L’exemple de Zoura Bitieva illustre avec force les dangers auxquels sont confrontés ceux et celles qui osent réclamer justice et dénoncer le conflit et les atteintes aux droits humains perpétrées dans le conflit de Tchétchénie. Zoura Bitieva n’est pas un cas isolé. De nombreuses personnes en Tchétchénie ayant déposé plainte auprès de la Cour européenne des droits de l’homme pour de graves atteintes aux droits humains ont été victimes de représailles. Certaines ont été la cible d’actes d’intimidation, d’autres ont été harcelées sans relâche par des responsables de l’application des lois, d’autres encore ont été tuées ou ont « disparu ». Malgré le risque sérieux que cela représente pour leur propre sécurité et celle de leur famille, beaucoup refusent de se laisser réduire au silence et continuent de réclamer justice.

Zoura Bitieva, née en 1948, avait introduit une requête auprès de la Cour européenne des droits de l’homme au début de l’année 2000, à sa sortie d’un centre de détention non officiel situé à Tchernokozovo, en Tchétchénie. Elle a été tuée, ainsi que trois autres membres de sa famille, chez elle le 21 mai 2003, par des hommes armés non identifiés portant des tenues de camouflage. Selon les déclarations de témoins oculaires, ces hommes parlaient russe et se déplaçaient en véhicules militaires, et ils avaient franchi des barrages routiers pendant les heures de couvre-feu. La fille de Zoura Bitieva affirme que sa mère a été tuée par des agents de l’État russe, en représailles de sa plainte auprès de la Cour européenne des droits de l’homme.

La détention de Zoura Bitieva à Tchernokozovo, compte tenu de son âge, des mauvaises conditions de détention dans ce centre et du manque de soins médicaux adaptés à son état de santé, a provoqué, selon la Cour, un niveau de souffrance s’apparentant à un traitement inhumain et dégradant.

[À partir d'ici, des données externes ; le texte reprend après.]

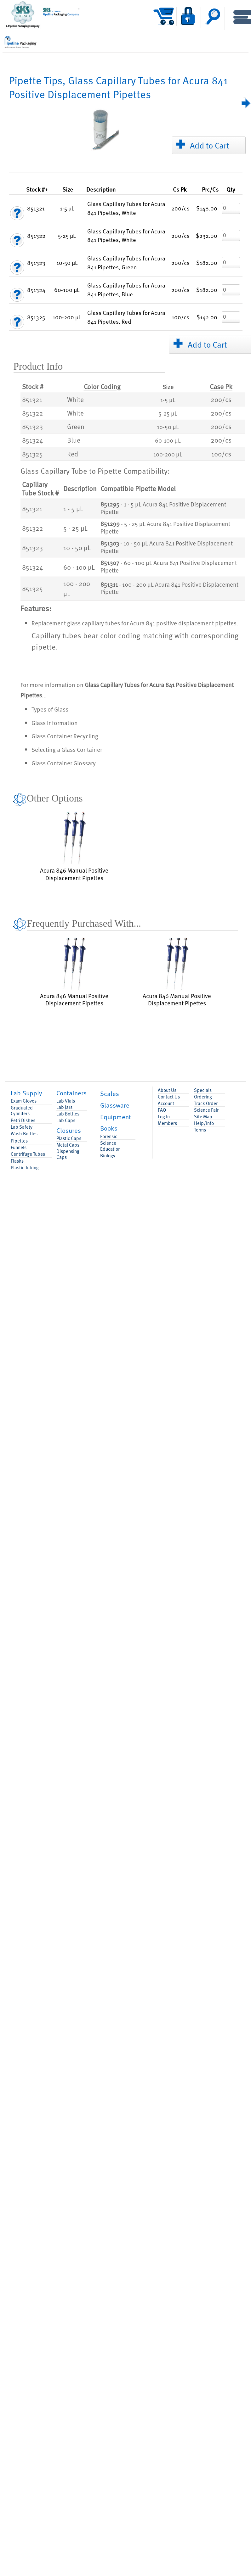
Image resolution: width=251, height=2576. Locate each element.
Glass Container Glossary (63, 763)
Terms (200, 1130)
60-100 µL (168, 440)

Sa détention dans ce centre était arbitraire et a été décidée « au mépris total des exigences de légalité ». La Cour a estimé que l’usage de centres non officiels de détention comme Tchernokozovo entretenait un climat d’impunité pour toutes sortes d’abus et était absolument incompatible avec la responsabilité des autorités qui doivent répondre des actes des personnes sous leur contrôle.

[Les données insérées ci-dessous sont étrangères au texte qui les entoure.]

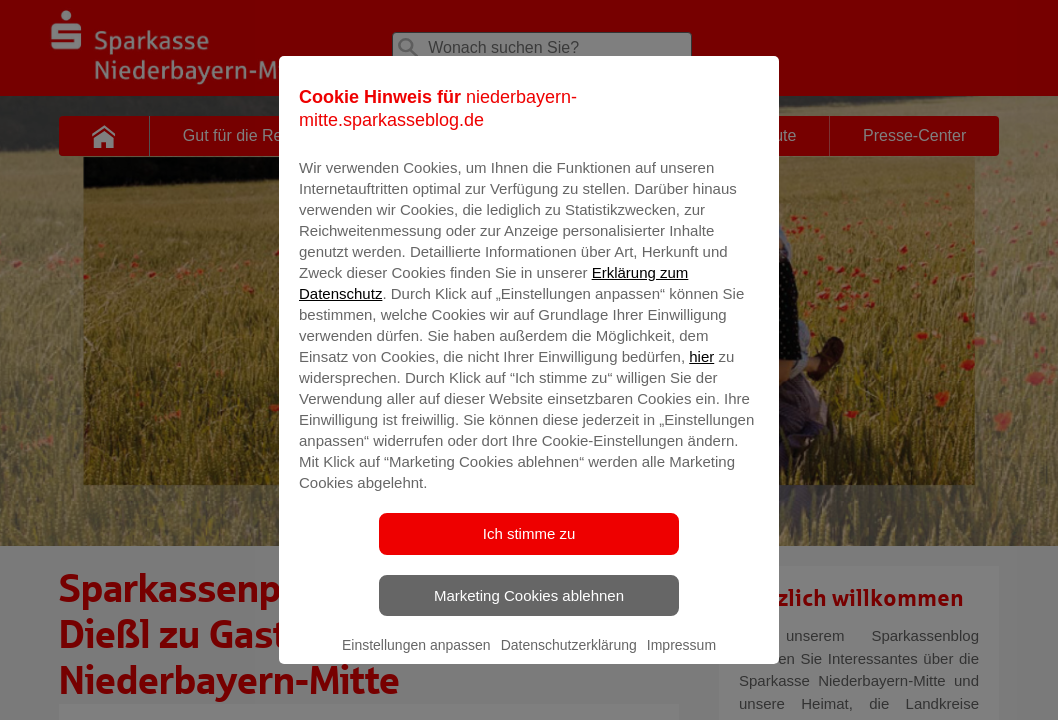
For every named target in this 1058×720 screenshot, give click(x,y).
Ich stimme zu (529, 559)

La Cour a conclu que la mort de Zoura Bitieva et de trois de ses proches pouvait être attribuée à l’État. La fille de Zoura Bitieva a démontré qu’il existait des éléments suffisants de preuve permettant d’affirmer que Zoura Bitieva, Ramzan Idouev (ou Idouyev), Idris Idouev (ou Idouyev) et Abibakar Bitiev (ou Bitiyev) avaient été exécutés sommairement par des agents de l’État et le gouvernement russe n’a fourni aucune autre explication sur ce qui s’était passé. La fille de Zoura Bitiyeva n’a pas eu droit à un recours effectif, les autorités russes n’ayant pas ouvert d’enquête effective et approfondie sur ces morts dans les meilleurs délais.

Selon le jugement rendu, les autorités russes ont également failli à leurs obligations en ne fournissant pas à la Cour toutes les facilités nécessaires (article 38 de la CEDH).

Au vu de ce jugement, Amnesty International renouvelle son appel au gouvernement russe pour qu’il
  applique sans délai les décisions de la Cour européenne des droits de l’homme ;
  prenne immédiatement des mesures pour mettre un terme aux atteintes aux droits humains perpétrées en Tchétchénie, notamment aux arrestations arbitraires, détentions au secret, actes de torture et mauvais traitements, ainsi qu’aux exécutions sommaires ;
  enquête sur toutes les allégations d’atteintes aux droits humains et poursuivent les auteurs présumés de tels actes devant des tribunaux respectant les normes internationales d’équité des procès ;
  prenne des mesures effectives visant à empêcher les actes de représailles contre ceux et celles qui dénoncent les atteintes aux droits humains et contre toute personne s’adressant à la Cour européenne des droits de l’homme ;
  veille à ce que toutes les allégations de représailles fassent l’objet dans les meilleurs délais d’une enquête approfondie et indépendante et fasse en sorte que les auteurs présumés de tels actes soient traduits en justice devant des tribunaux respectant les normes internationales d’équité des procès.